→ **Problem to solve**
Search the material for the word "agent" and report each line where it turns up.

....

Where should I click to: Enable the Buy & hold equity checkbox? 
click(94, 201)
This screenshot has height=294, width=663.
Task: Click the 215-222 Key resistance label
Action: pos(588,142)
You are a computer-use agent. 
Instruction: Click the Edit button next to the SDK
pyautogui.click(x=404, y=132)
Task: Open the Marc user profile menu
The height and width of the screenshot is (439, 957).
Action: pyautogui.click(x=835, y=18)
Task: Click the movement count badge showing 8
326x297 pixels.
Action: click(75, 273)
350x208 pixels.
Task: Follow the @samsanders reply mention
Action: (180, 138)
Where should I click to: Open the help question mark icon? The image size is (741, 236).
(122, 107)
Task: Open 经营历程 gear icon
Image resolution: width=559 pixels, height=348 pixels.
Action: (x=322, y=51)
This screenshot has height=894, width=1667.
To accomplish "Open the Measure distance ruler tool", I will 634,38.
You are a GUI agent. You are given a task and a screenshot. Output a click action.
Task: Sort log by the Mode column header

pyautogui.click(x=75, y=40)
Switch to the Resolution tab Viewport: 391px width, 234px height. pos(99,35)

....

→ **Result of the task**
You are a computer-use agent. 
You are a GUI agent. You are given a task and a screenshot. Output a click action.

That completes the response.